(Work required):
Set down, please, exactly the lines below that run from the line with "Given: Click the" to the line with "This screenshot has width=1225, height=980.", both lines included.

(Supplied data):
>>>>>
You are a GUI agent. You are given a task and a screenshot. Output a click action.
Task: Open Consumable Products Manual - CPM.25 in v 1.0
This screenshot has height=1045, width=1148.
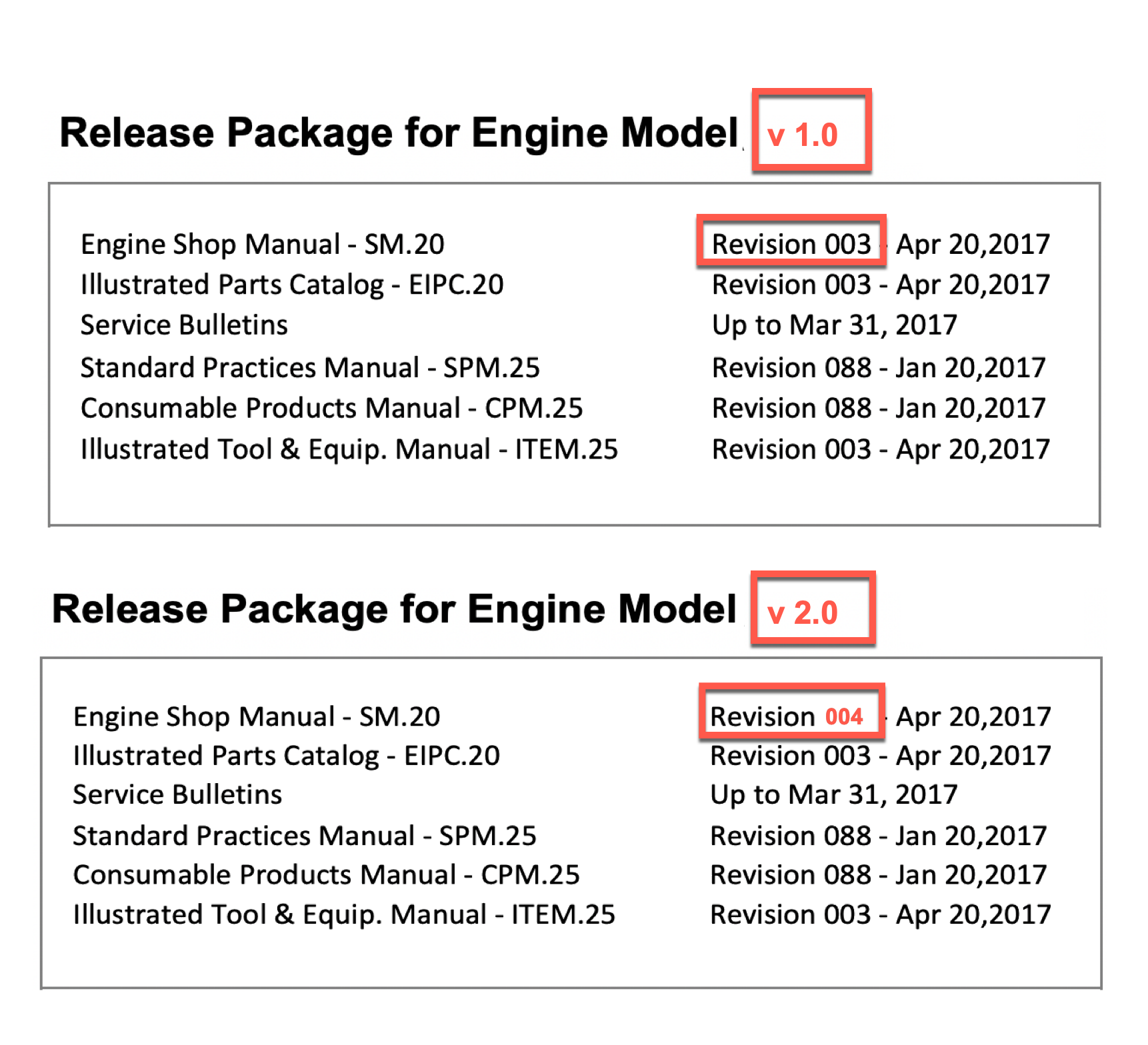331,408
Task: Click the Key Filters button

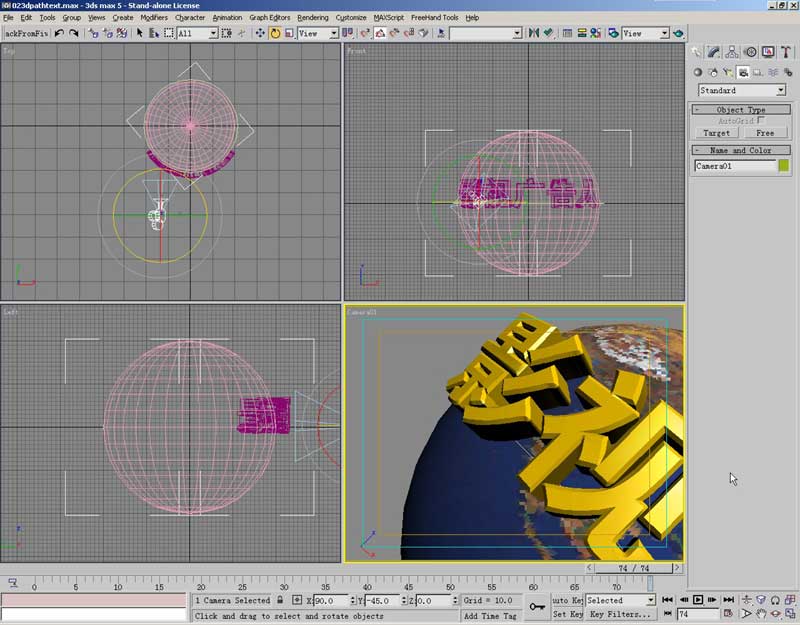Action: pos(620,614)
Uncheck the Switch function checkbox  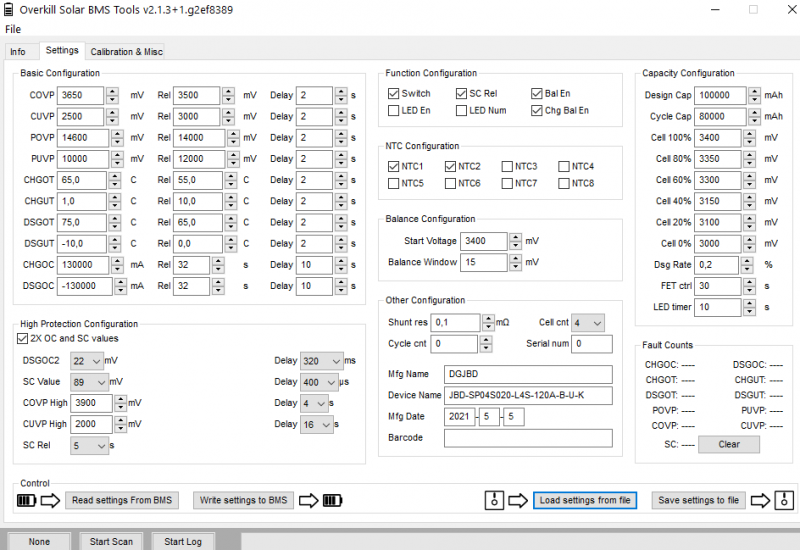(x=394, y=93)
<<<<<
>>>>>
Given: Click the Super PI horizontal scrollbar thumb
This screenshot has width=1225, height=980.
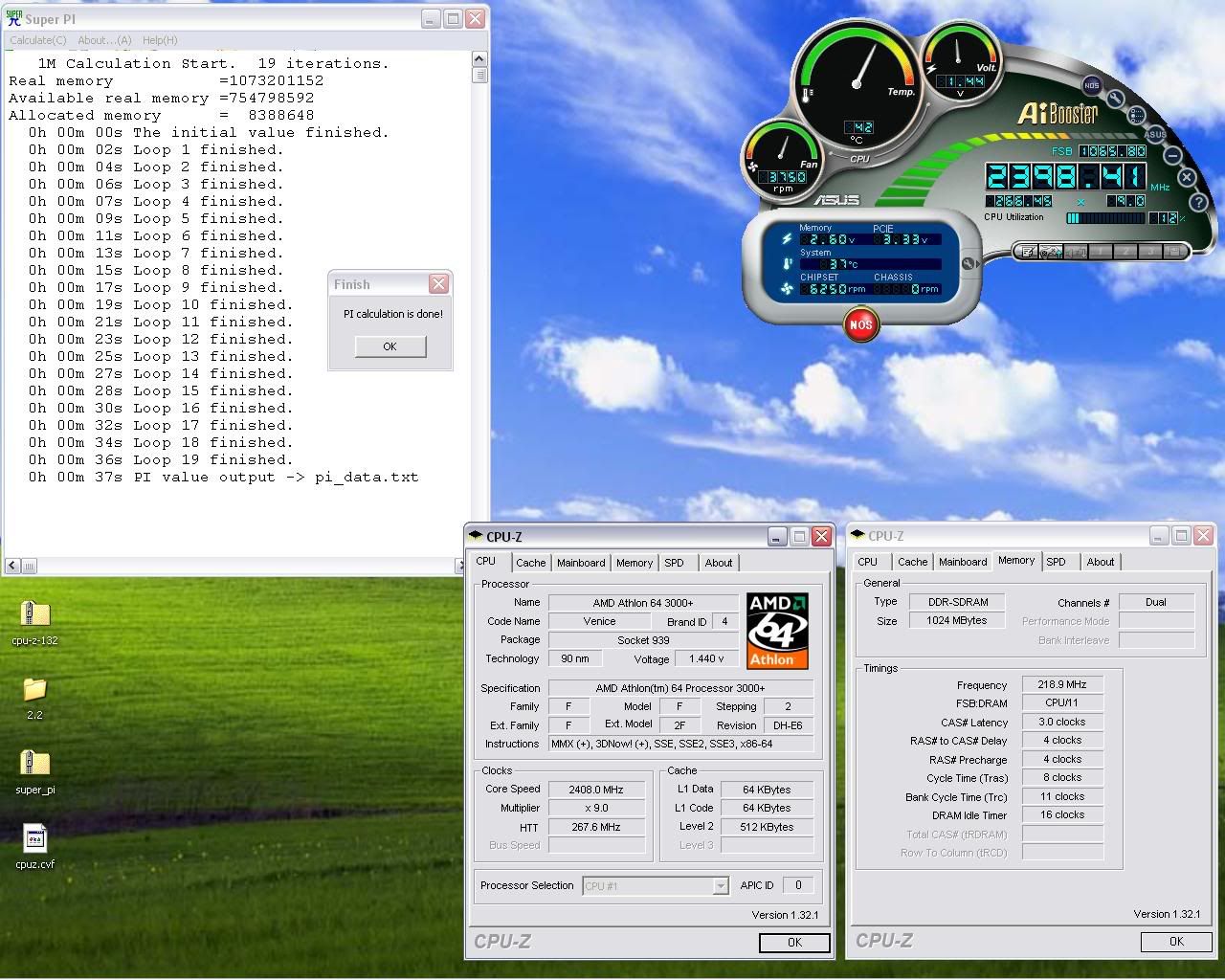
<<<<<
>>>>>
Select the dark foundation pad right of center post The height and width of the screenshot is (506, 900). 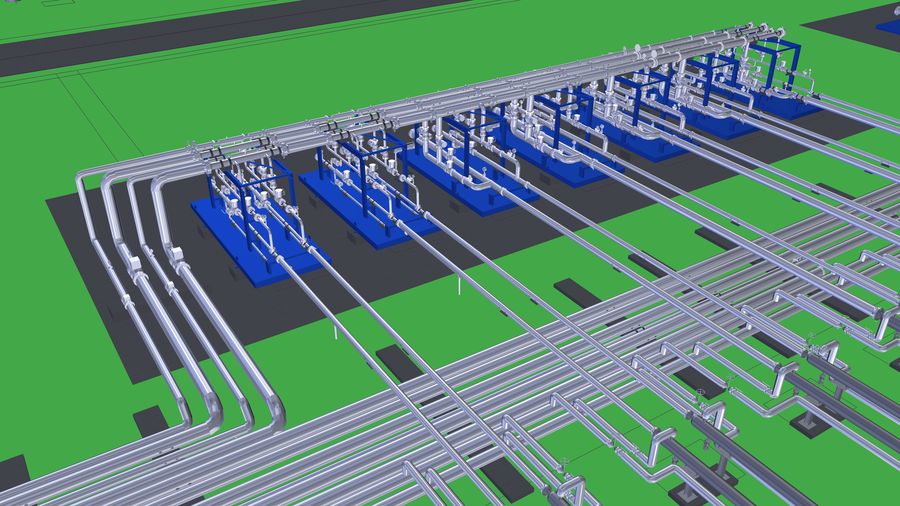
<<<<<
(Exercise result):
Given: Click the Super PI horizontal scrollbar thumb
This screenshot has width=1225, height=980.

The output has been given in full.